Pedro Terreros was not as impressed with me as I was with myself, however. The red-faced noble ran his gaze up and down my body once more. “But Admiral, this is absurd! This voyage is far too important to place in the hands of a child!”

In a patient tone Colón said, “What would you suggest I do, Don Terreros?”

“Return to Palos. We can find a new translator there — an educated translator. What you do with this . . . 
boy
is up to your discretion.”

As Pedro spoke I remained silent, examining Colón’s face for a clue of my fate. If Pedro’s father really was a count, he was probably funding this voyage. No, I was thinking small. For all I knew the Terreroses were related to royalty! If it came down to a choice between me and some royal, it was obvious how Colón would choose.

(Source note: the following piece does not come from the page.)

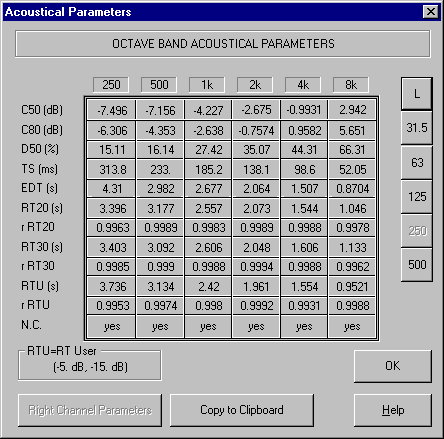
Task: Select the 63 Hz band button
Action: (x=417, y=162)
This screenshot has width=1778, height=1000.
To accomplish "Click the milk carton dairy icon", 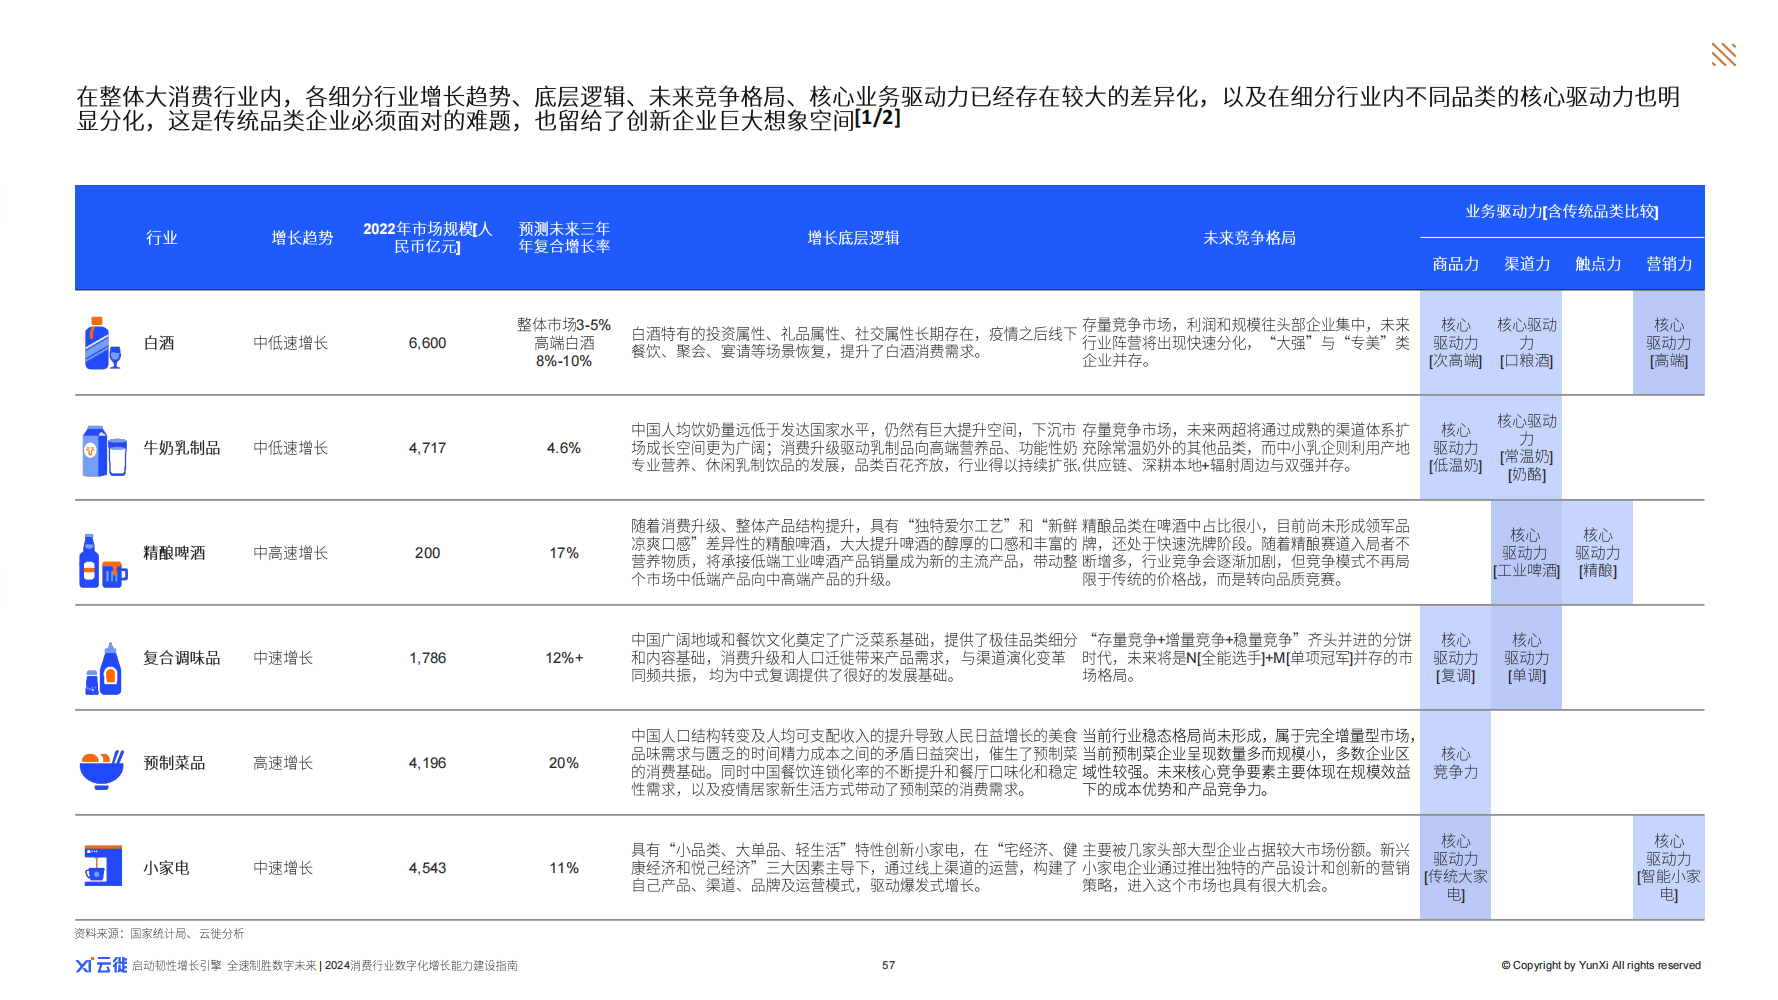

Or maybe not. Colón put on a fatherly tone and said, “I appreciate your suggestions, Pedro. But I cannot in good conscience abandon any member of our crew. Please trust me when I say I am certain Luis will live up to your high expectations. And who knows? I have a feeling that once you and Luis get to know each other, you two will become fast friends. But right now you must excuse me. I must see Luis in my office.”